The core problem was that the old site did everything to "help" users with sophisticated filtering options, but in practice offered no simple way to reach the products page. Every path led to pre-filtered results, and to see the full catalog a user had to find a hidden clear-filters button. On top of that, the catalog displayed just one product per row with a long description paragraph - meaning only two products were visible at any given time while scrolling.
We built a homepage that opens with a visual hero that immediately explains who NBT is, featuring a product-in-use image, a clear headline and paragraph, and within it a smart search bar: next to it, an "All Products" button that leads straight to the full catalog. When a user starts typing, the button automatically switches to "Search" and its behavior changes accordingly. Below the hero - beautiful category cards with Lottie animations illustrating each research domain, clicking through directly to filtered products with no unnecessary intermediate page.
On the catalog page itself, we built a real-time filtering system - every keystroke in the search and every checkbox selection instantly updates the product list, with no need to click a search button. Filter options are organized in clean accordions that don't overwhelm the user with choices they don't need at that moment.

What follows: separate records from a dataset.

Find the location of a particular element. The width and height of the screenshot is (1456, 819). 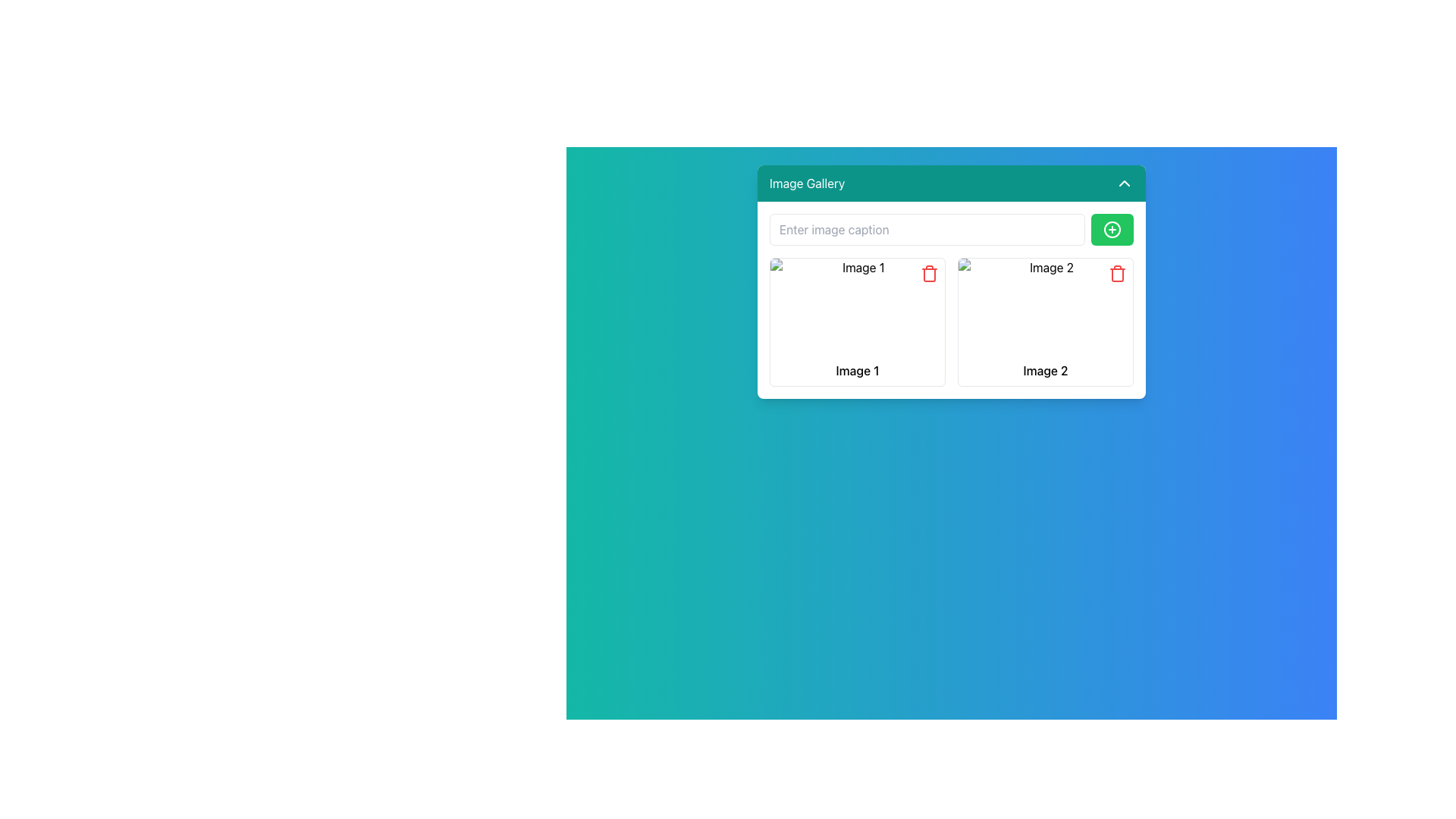

the delete button located in the top-right corner of the 'Image 1' box is located at coordinates (928, 275).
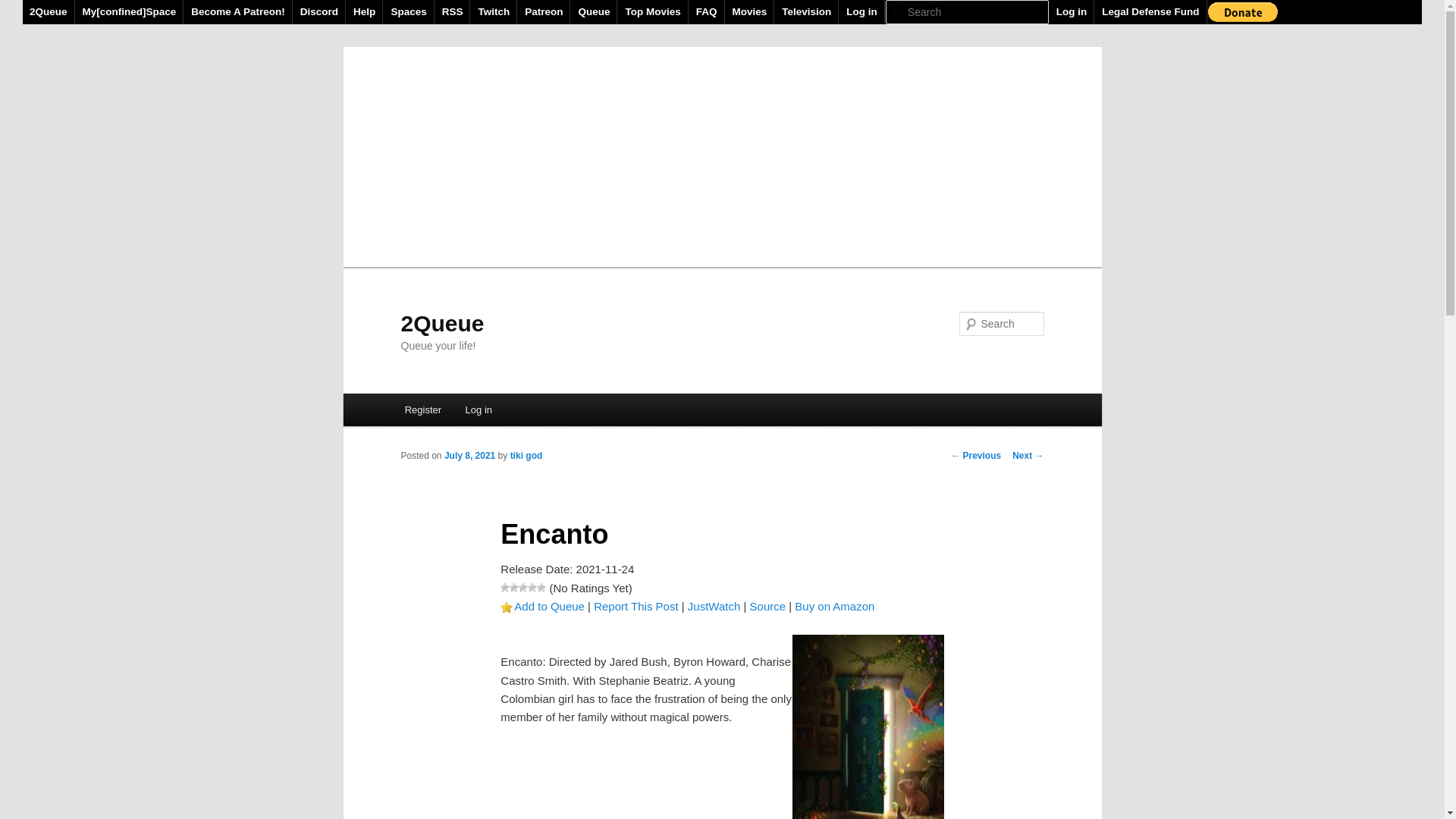 The height and width of the screenshot is (819, 1456). Describe the element at coordinates (479, 412) in the screenshot. I see `'Skip to secondary content'` at that location.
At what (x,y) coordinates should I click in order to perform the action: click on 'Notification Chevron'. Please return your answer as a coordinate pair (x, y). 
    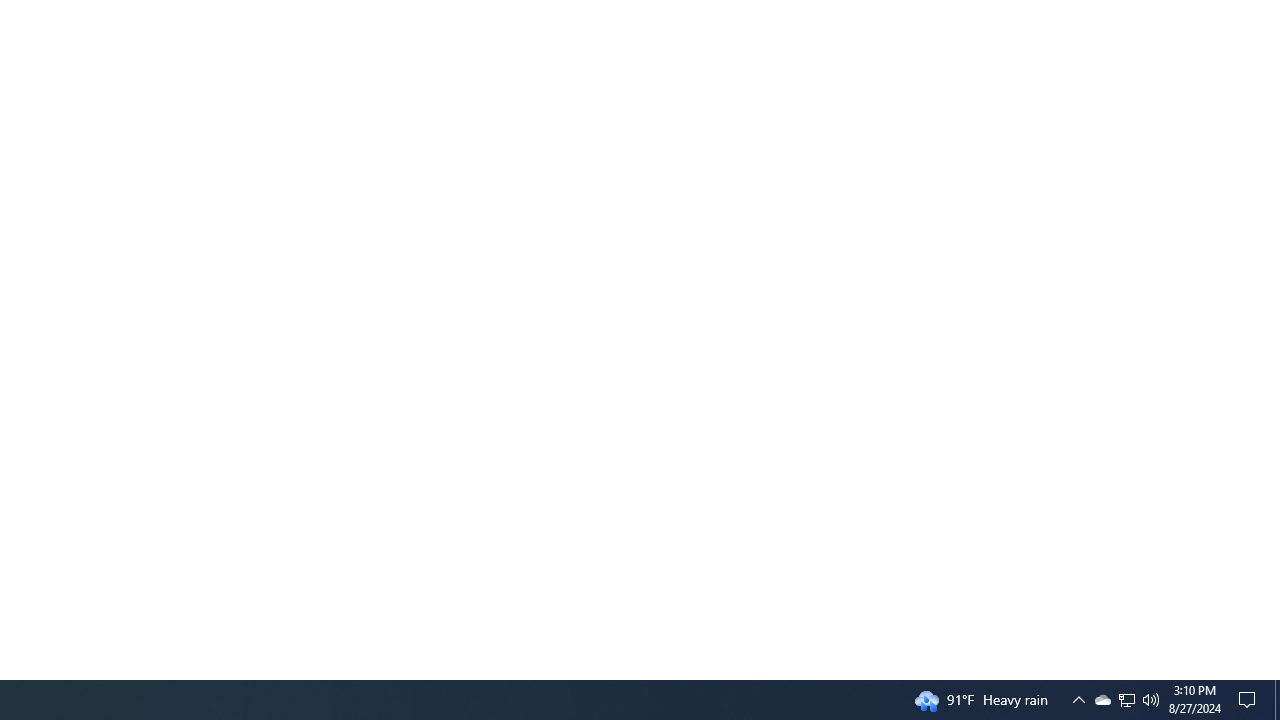
    Looking at the image, I should click on (1078, 698).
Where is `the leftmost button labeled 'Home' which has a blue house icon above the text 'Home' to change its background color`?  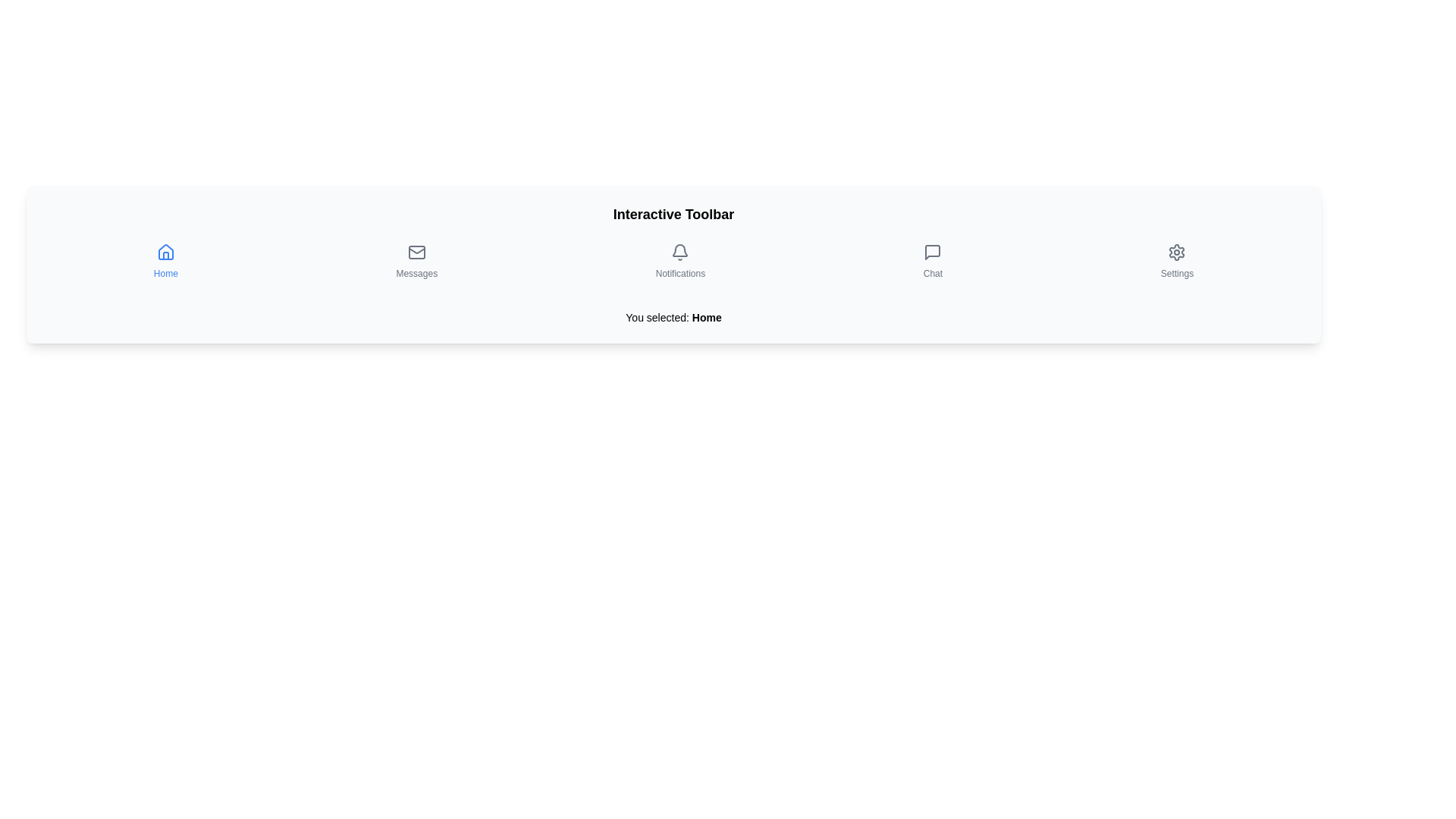
the leftmost button labeled 'Home' which has a blue house icon above the text 'Home' to change its background color is located at coordinates (165, 260).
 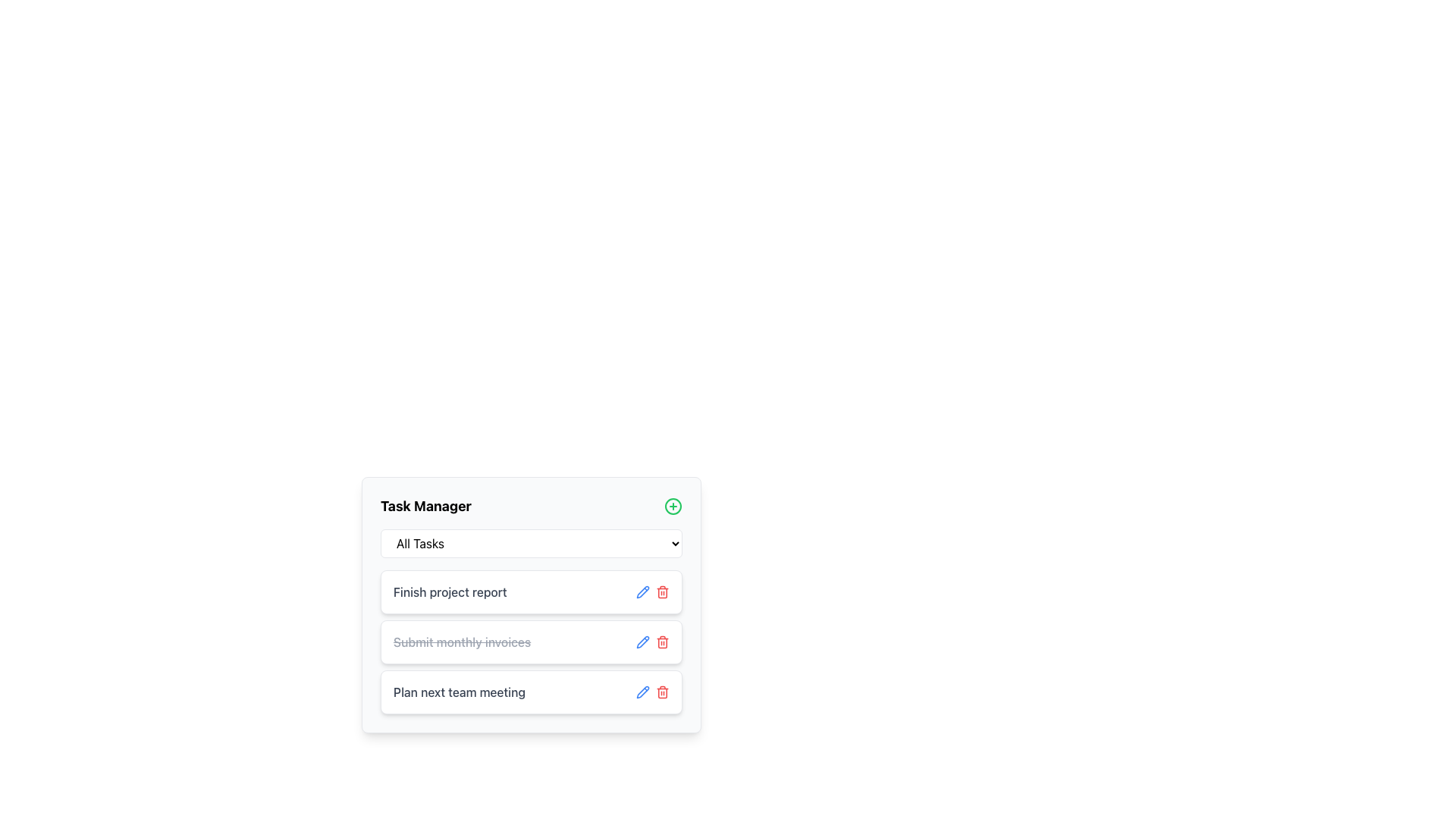 What do you see at coordinates (461, 642) in the screenshot?
I see `the text element that reads 'Submit monthly invoices', which is styled with a gray color and has a line-through decoration, indicating it might represent a completed task` at bounding box center [461, 642].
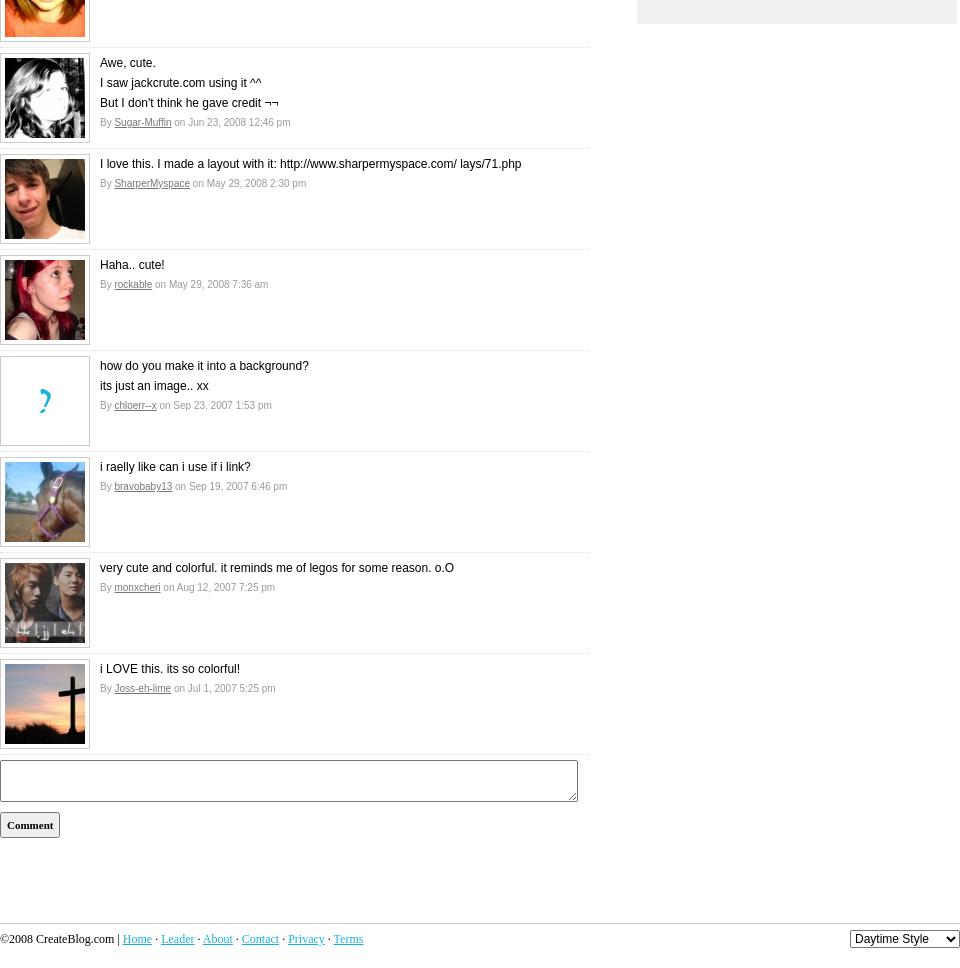 This screenshot has width=960, height=968. Describe the element at coordinates (135, 587) in the screenshot. I see `'monxcheri'` at that location.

For the product page, we built NBT a modular component system. Nadav can create content blocks of different types and arrange them in whatever order fits the specific product, with a tab structure: product description, technical specifications, gallery, downloadable guides, Google Scholar links, and FAQ. We also connected Claude to Webflow for Nadav - so he can take product materials from any supplier, in any format, and upload them to the site quickly and easily in the modular structure we built.


Today Nadav manages a website that works for him, not against him. The catalog is far more complete than before - products that used to be stuck with placeholder content are now fully presented, and the product count keeps growing because it's finally easy for Nadav to add new products without breaking anything.
The numbers tell the story: average session duration increased by 137%, and organic traffic reached 2,500 visits in the last six weeks compared to an average of roughly 1,500 for the same period with the old site. Users arrive, stay, and find what they're looking for.
The NBT project is a precise example of how we work: the branding built trust, the UX strategy uncovered the real problems, and the website solved them. Sometimes the client knows something isn't working but can't pinpoint what - and our job is to figure that out, not just make things look good.